- Hyperliquid’s HIP-6 lets teams raise funds and launch tokens natively with built-in price discovery and liquidity.
- Continuous Clearing Auctions reduce price manipulation and spread bids fairly over time.
- A 5% fee and auto-liquidity seeding strengthen USDH utility and support the Assistance Fund.
Hyperliquid has moved fast to reshape token launches with a bold new proposal. According to Hyperliquid Daily on X, “HIP-6 Proposal on Hyperliquid TL;DR: HIP-6 is a community proposal for permissionless token launches on Hyperliquid via Continuous Clearing Auctions (CCA).”

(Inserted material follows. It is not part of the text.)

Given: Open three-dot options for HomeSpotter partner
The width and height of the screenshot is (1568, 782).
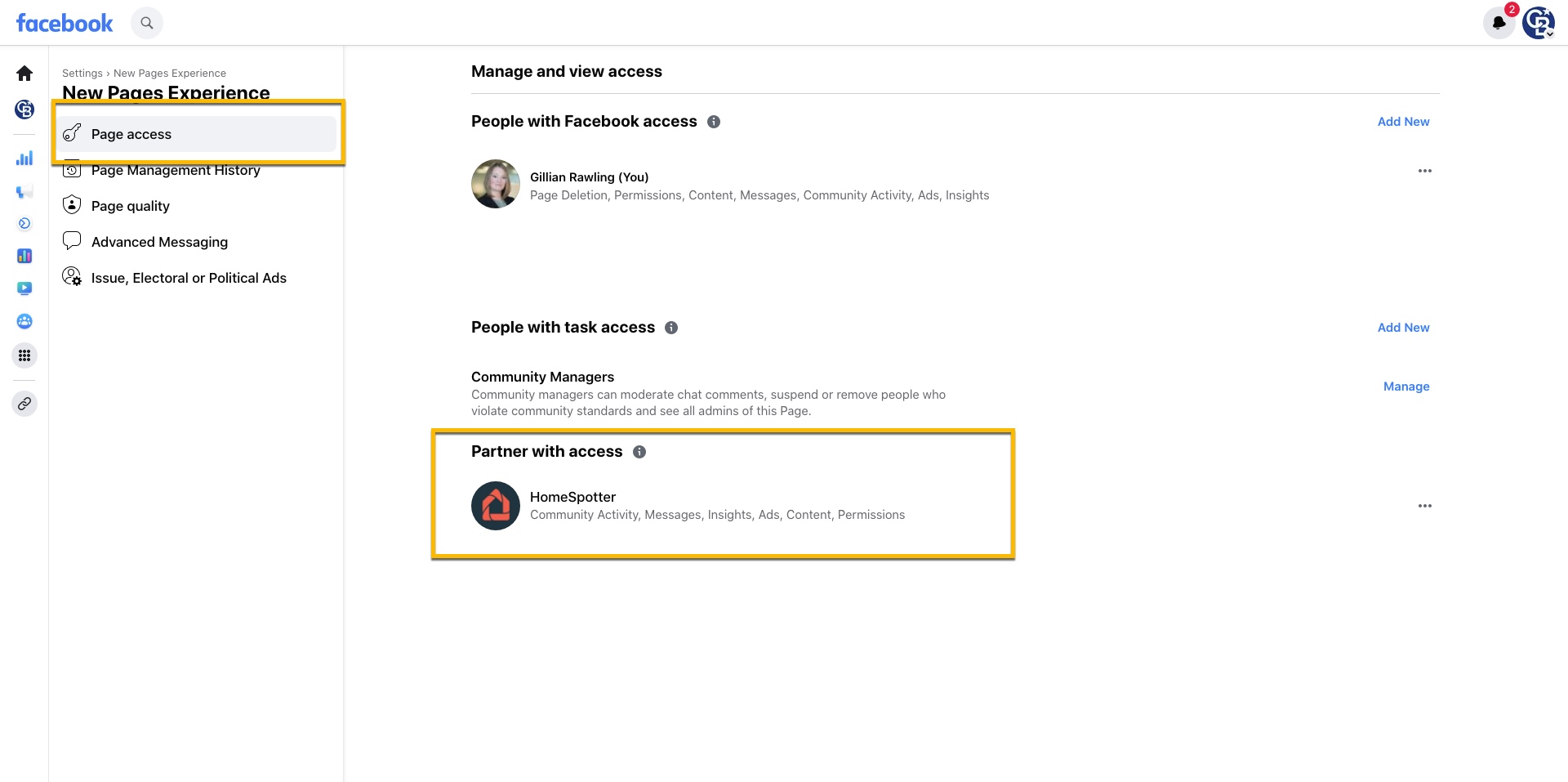Looking at the screenshot, I should pos(1425,506).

The plan introduces onchain fundraising through Continuous Clearing Auctions inside HyperCore. Moreover, it lets projects raise USDH, discover fair prices over about one week, and auto-seed liquidity. Consequently, teams can launch tokens natively without relying on offchain deals or thin order books.
James Evans described the idea as “HIP-6 Proposal: Token launch auctions (Hy-COs).” He explained that the system adapts Uniswap’s continuous clearing auction for Hyperliquid’s CLOB-native design. Besides, deployers select aligned quote assets like USDH, which boosts ecosystem demand. The protocol then splits proceeds between the team and automatic HIP-2 liquidity seeding.
How HIP-6 Changes Token Launches
HIP-6 tackles capital formation and price discovery in one streamlined flow. Teams register an auction after completing standard HIP-1 deployment steps. They define supply, duration, minimum raise, and liquidity seeding percentages. Additionally, the system freezes token transfers during the auction to prevent insider selling.
Bidders submit a budget and a maximum price per token. The protocol spreads each bid evenly across remaining blocks. Every block releases a fixed token tranche and calculates a uniform clearing price. Hence, the design reduces timing games that plague traditional auctions.
Moreover, the auction runs entirely within HyperCore’s block logic. No external operators control funds. The protocol holds bidder capital in escrow until settlement. Consequently, participants avoid counterparty risks.
Built-In Safeguards and Liquidity Boost
HIP-6 enforces a 5% protocol fee that flows to the Assistance Fund. It also requires 20% to 100% of net proceeds to seed HIP-2 liquidity pools. Furthermore, the system calculates the starting price using a trailing 5% VWAP window. That mechanism limits last-minute price manipulation.
The proposal includes penalties for spam bids and strict withdrawal rules. However, bidders can withdraw only when their bids fall below the clearing price. This rule prevents coordinated price swings.
Hyperliquid positions HIP-6 as optional but strategic. It aims to attract projects from ecosystems like Solana and Base. Additionally, future HyperEVM tools could extend liquidity support after launch.